> Exercise details: Once the images are set aside, write out the rest of the records exactly.
(Supplied data Opens)
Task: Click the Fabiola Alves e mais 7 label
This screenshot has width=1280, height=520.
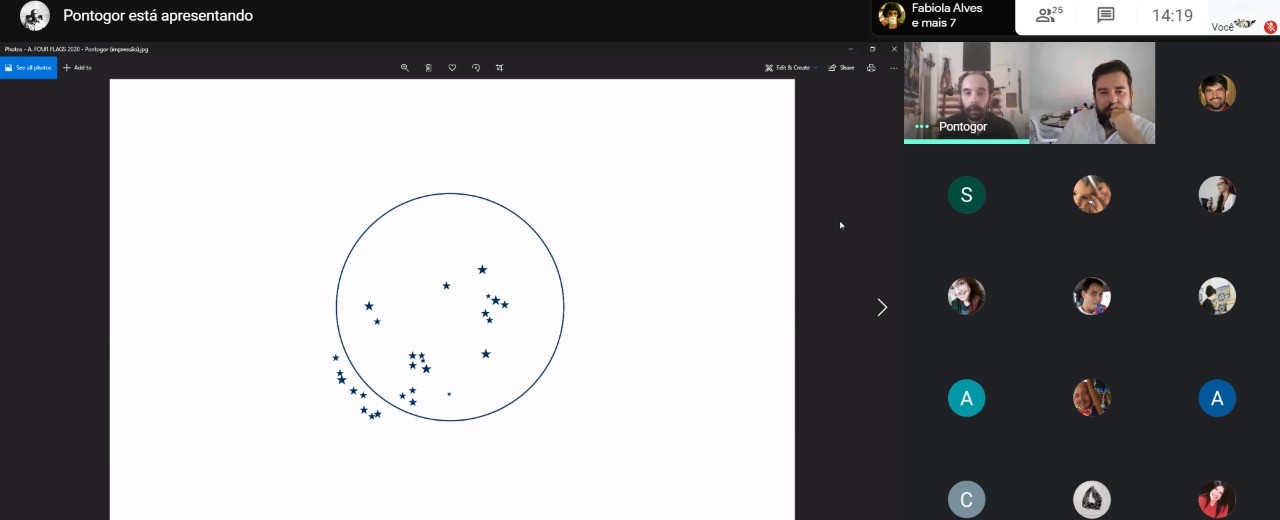Action: pos(946,15)
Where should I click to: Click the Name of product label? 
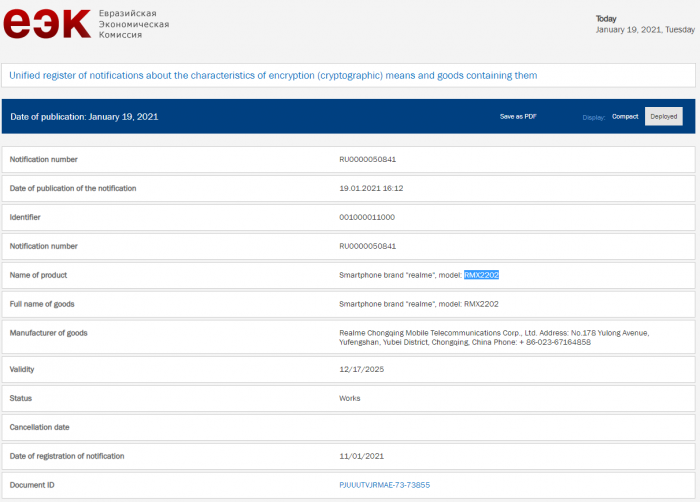tap(38, 275)
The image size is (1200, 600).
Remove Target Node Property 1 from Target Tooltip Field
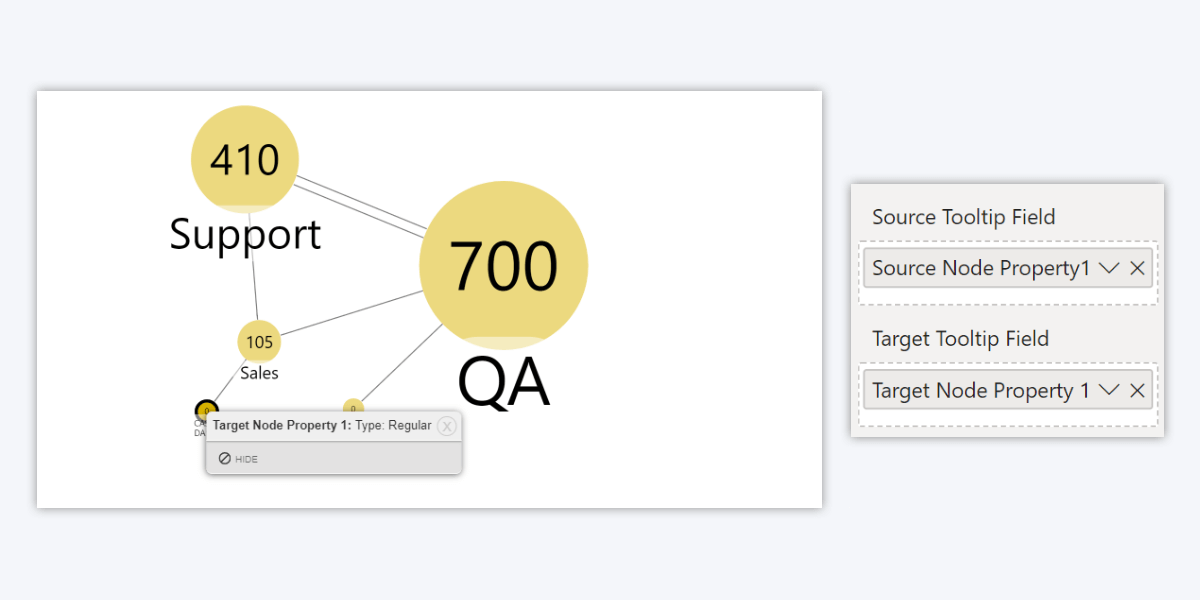(1137, 390)
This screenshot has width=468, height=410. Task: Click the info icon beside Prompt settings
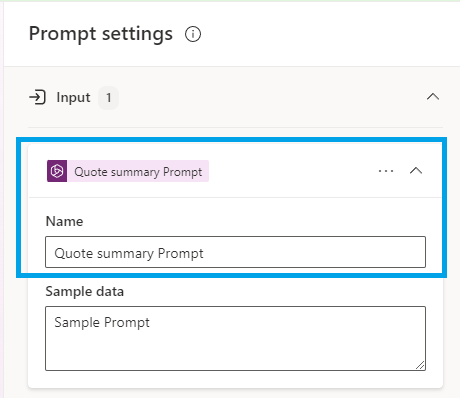[193, 34]
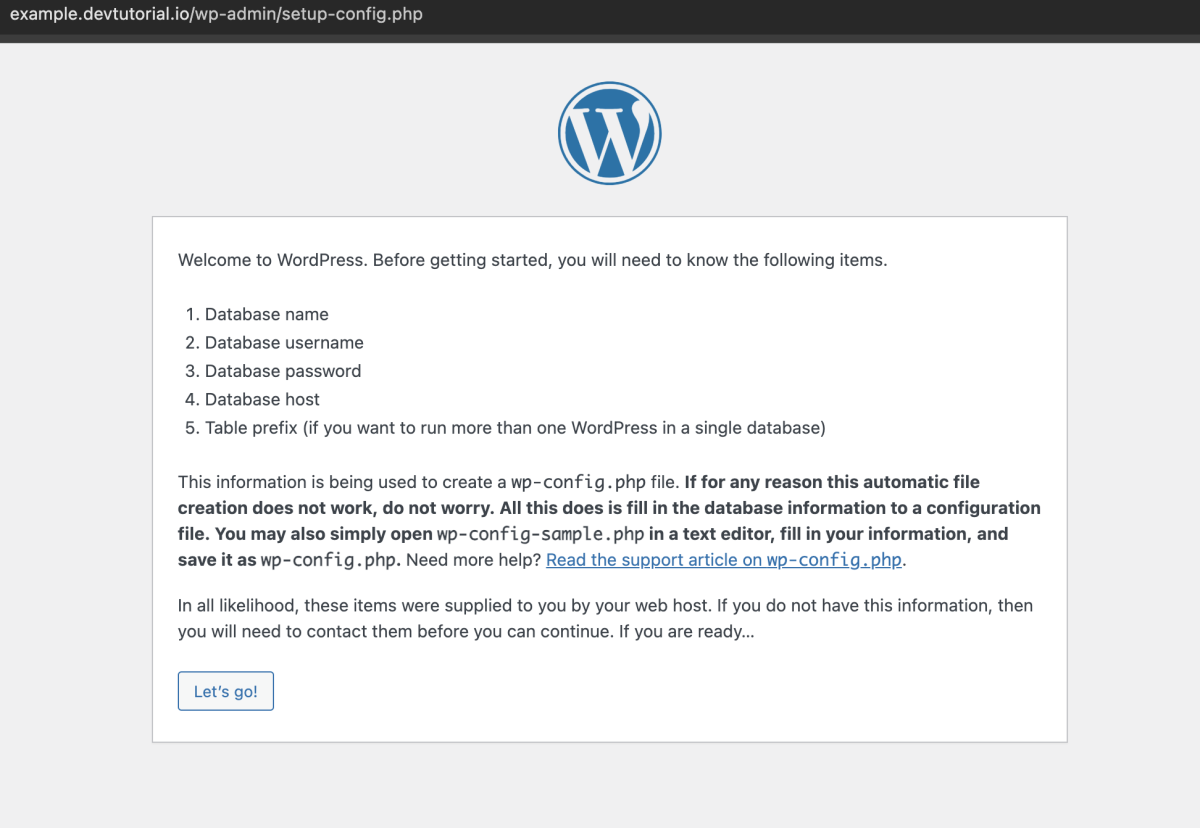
(Supplied data Closes)
> Written solution:
Task: Click the Fabiola Alves e mais 7 label
This screenshot has width=1280, height=520.
Action: pos(946,15)
Where should I click to: Click the Name of product label? 
tap(38, 275)
The image size is (1200, 600).
Remove Target Node Property 1 from Target Tooltip Field
(1137, 390)
This screenshot has width=468, height=410. Task: Click the info icon beside Prompt settings
[193, 34]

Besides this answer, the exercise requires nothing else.